▸ **TEXTO DADO**

O culto à Santa Parentela da Virgem Maria é antigo, como se viu, mas um mais antigo que outro. De facto, o culto de Ana nasceu nas cristandades do Médio Oriente no séc. VI, chegando ao Ocidente no séc. X, ao passo que o culto do seu esposo, Joaquim, é mais recente. Pelos seus frutos os conhecereis, profetizou São João Damasceno. Mas com efeito, tudo o que se conhece de ambos, mesmo os seus nomes, deriva da literatura apócrifa. Em concreto, provém dos Evangelhos da Natividade de Maria, do Apócrifo de (Pseudo-)Mateus e do Proto-Evangelho de Tiago. Este último é o mais antigo destes textos, datando de c. 150. Trata-se de um texto que gozou de grande autoridade no Oriente, com excertos a serem lidos já nas festas em honra de Maria nos primeiros séculos do Cristianismo. Os Padres da Igreja do Ocidente refutaram-no, todavia, mas o seu conhecimento não morreu. A Legenda Dourada, de Voragine (séc. XIII), incorporará mesmo algumas partes desse texto, no que é um dos seus contributos para manter viva a memória, através da inspiração que servira à iconografia cristã à posteriori.

▸ **ENTRADAS**
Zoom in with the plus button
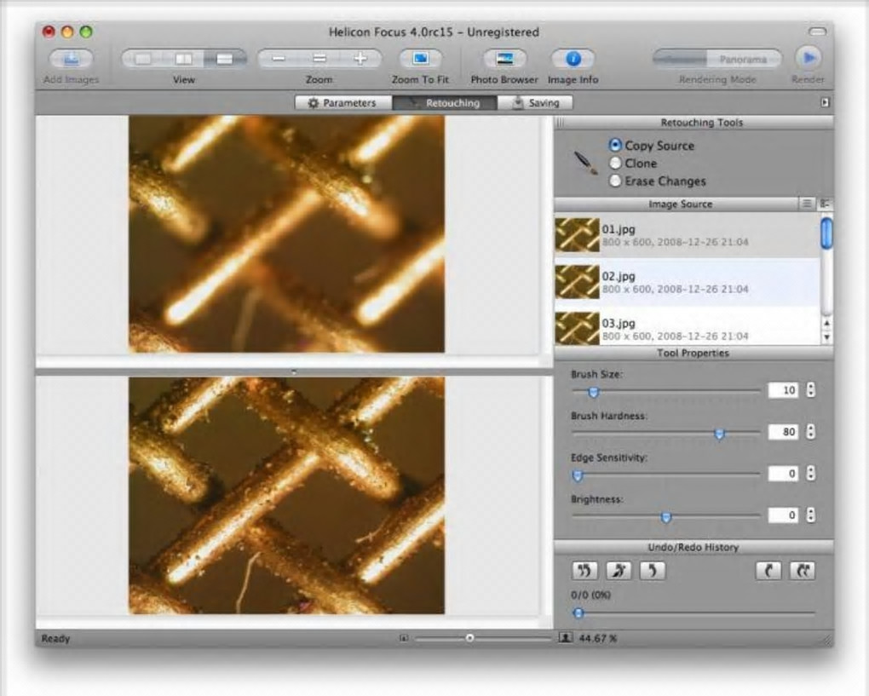The width and height of the screenshot is (869, 696). [360, 60]
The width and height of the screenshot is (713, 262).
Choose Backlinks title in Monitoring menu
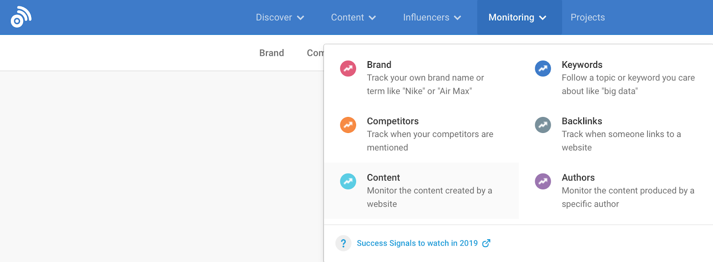tap(582, 121)
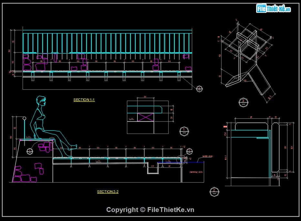
Task: Click the WATER LEVEL annotation label
Action: [x=207, y=156]
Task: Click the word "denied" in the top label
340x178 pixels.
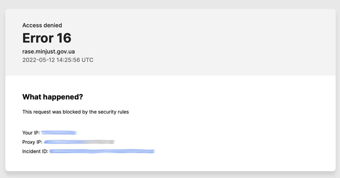Action: tap(52, 25)
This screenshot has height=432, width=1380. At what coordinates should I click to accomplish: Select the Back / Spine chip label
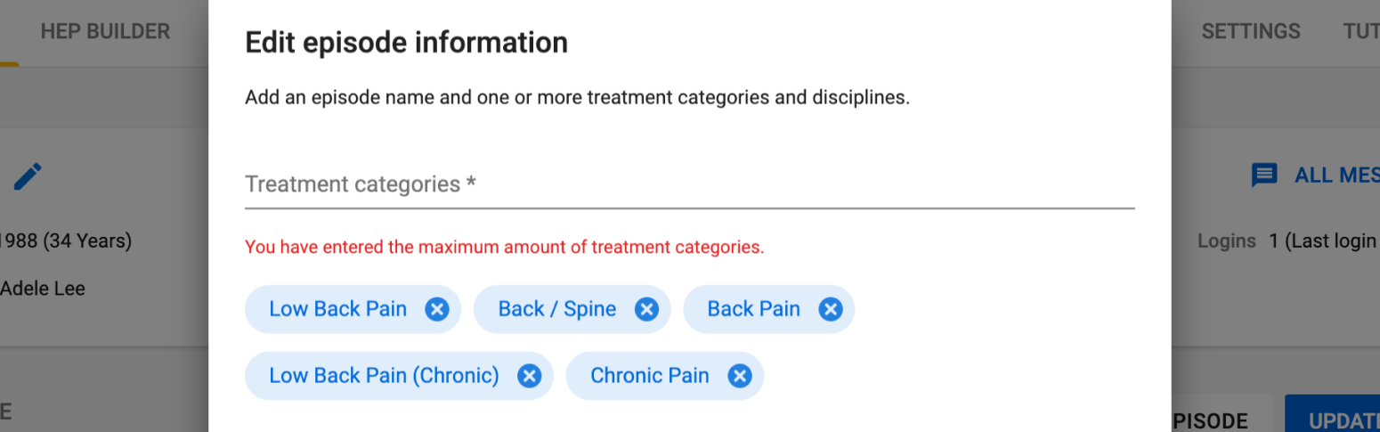click(x=557, y=309)
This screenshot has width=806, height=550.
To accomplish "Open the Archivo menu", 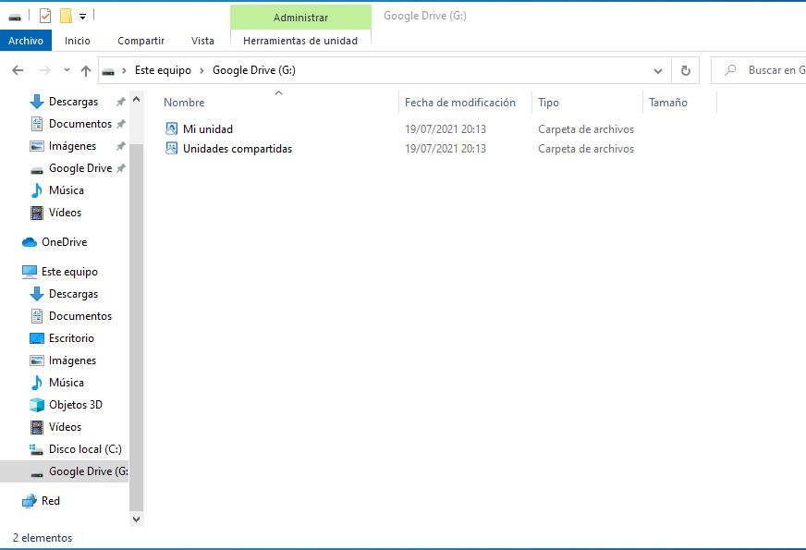I will (26, 41).
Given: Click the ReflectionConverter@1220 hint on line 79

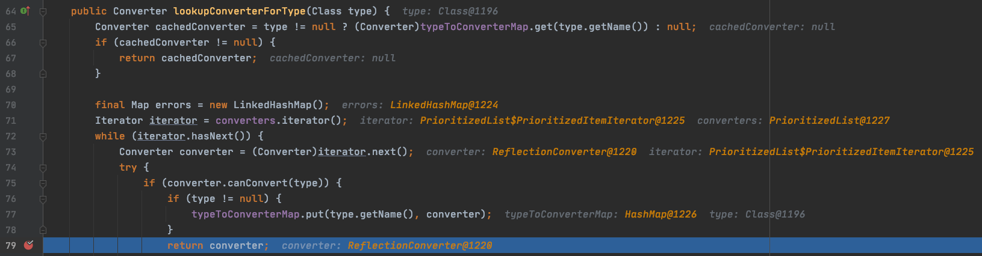Looking at the screenshot, I should 420,246.
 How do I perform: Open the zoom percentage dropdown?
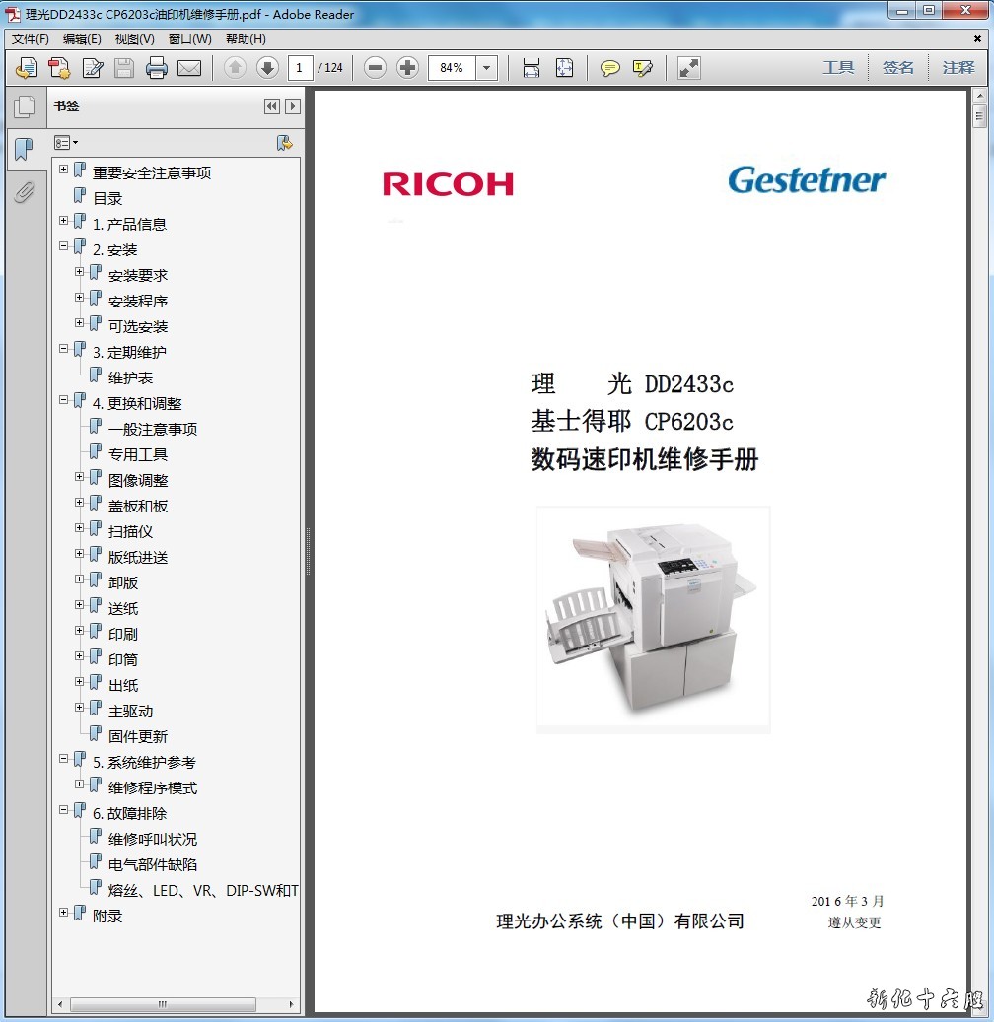pos(487,68)
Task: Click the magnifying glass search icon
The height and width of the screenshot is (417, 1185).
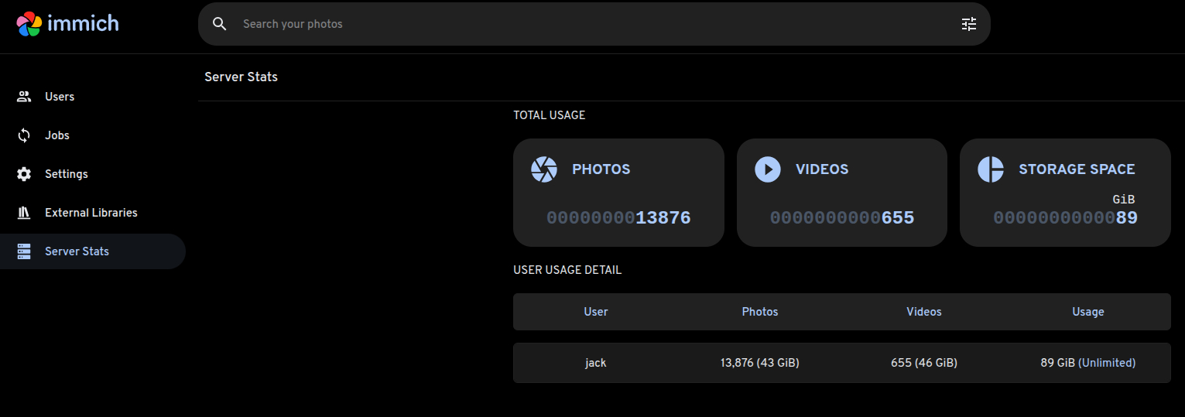Action: click(220, 24)
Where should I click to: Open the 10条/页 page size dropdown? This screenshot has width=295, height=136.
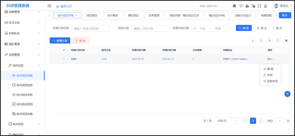(x=227, y=121)
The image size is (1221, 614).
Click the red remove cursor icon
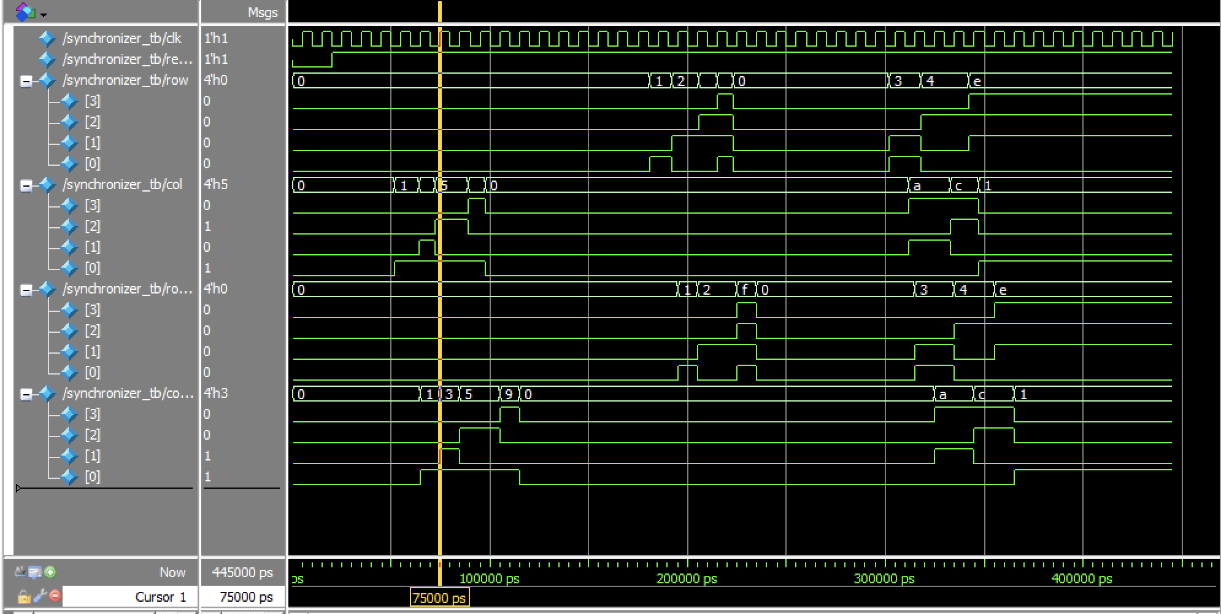point(55,596)
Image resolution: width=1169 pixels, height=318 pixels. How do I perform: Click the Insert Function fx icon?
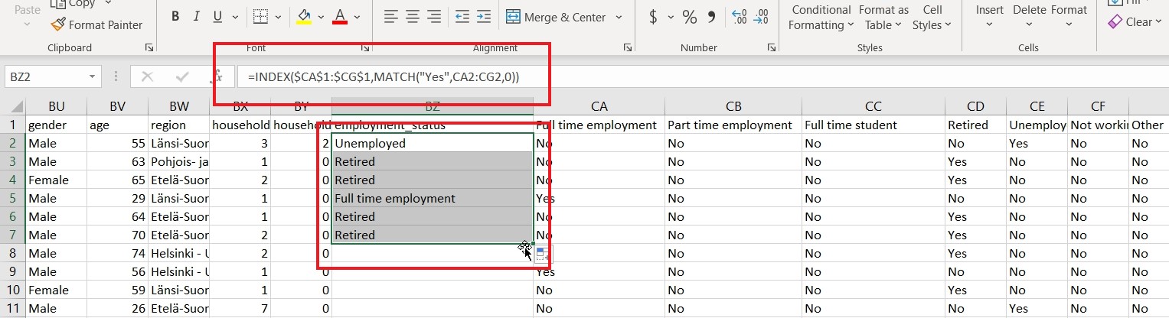point(217,76)

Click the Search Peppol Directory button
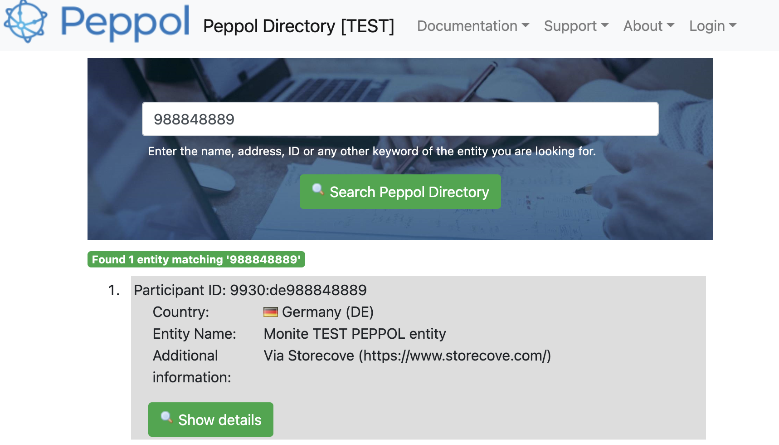[400, 192]
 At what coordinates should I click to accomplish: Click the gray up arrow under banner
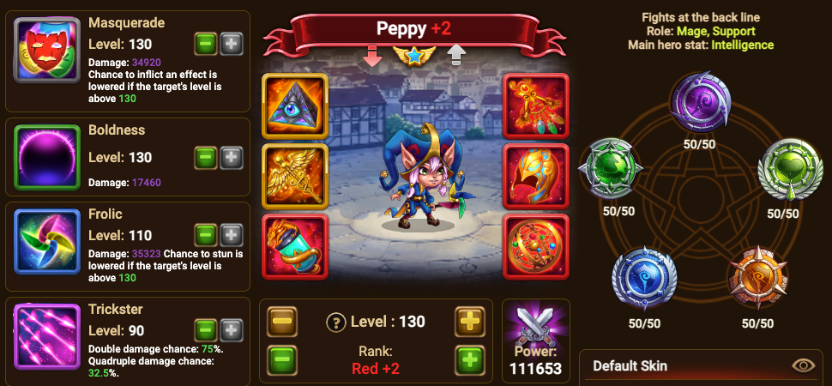coord(455,55)
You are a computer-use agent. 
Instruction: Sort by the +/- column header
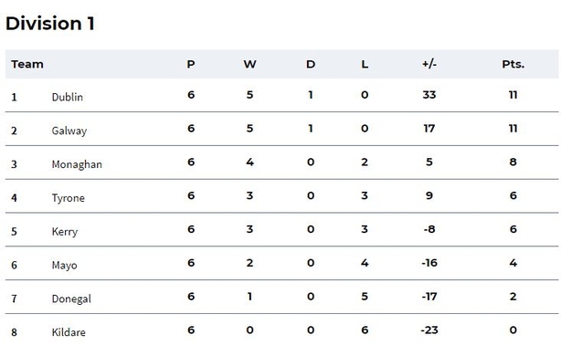coord(429,64)
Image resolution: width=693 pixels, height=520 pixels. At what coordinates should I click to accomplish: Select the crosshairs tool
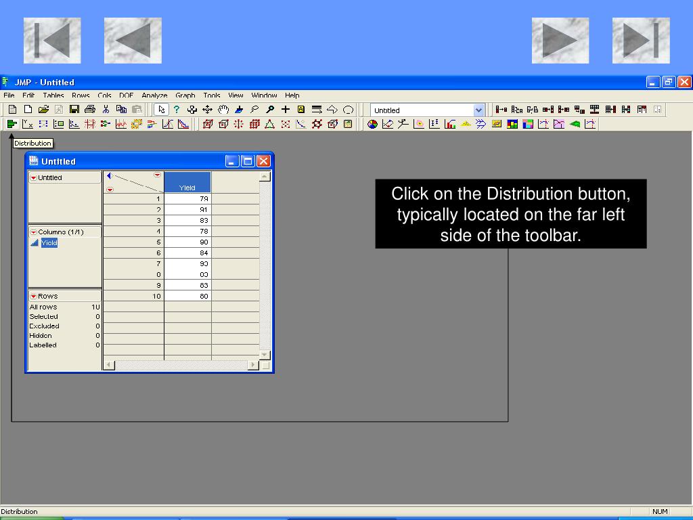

▸ **TRABALHO A FAZER**
1. Edite o trecho da listagem que abre com a linha que contém "How do I perform: Open" e fecha com a linha que contém "point(55,596)", ambas incluídas, trocando "dropdown" por "list" e mantendo tudo o resto inalterado. Deixe as imagens fora da resposta.
2. Retome o texto sobre o culto da Santa Parentela da Virgem Maria a partir do ponto em que termina.
O texto e a listagem não têm qualquer relação entre si.

▸ **RESPOSTAS DADAS**
1.
 How do I perform: Open the zoom percentage list?
pos(487,68)
Task: Click the magnifying glass search icon
The height and width of the screenshot is (417, 1185).
Action: click(220, 24)
Where should I click to: Open the 10条/页 page size list? This screenshot has width=295, height=136.
(x=227, y=121)
The image size is (1221, 614).
Click the red remove cursor icon
point(55,596)

2.
A propagação do culto a Santa Ana, por via da iconografia e da lenda, conheceu naquele repertório hagiográfico um forte incremento. Tornou-se até uma das santas mais populares da Igreja Romana. Apesar da não incorporação dos apócrifos no cânone bíblico, e logo a sua secundarização, não deixam no entanto esses textos de encerrarem dados históricos comprováveis, ainda que perdidos numa vastidão de textos de facto pouco fiáveis ou sem rigor e exactidão. Mas na sua historicidade encontramos por exemplo referentes seguros acerca de figuras do Cristianismo, como os Pais da Virgem Maria.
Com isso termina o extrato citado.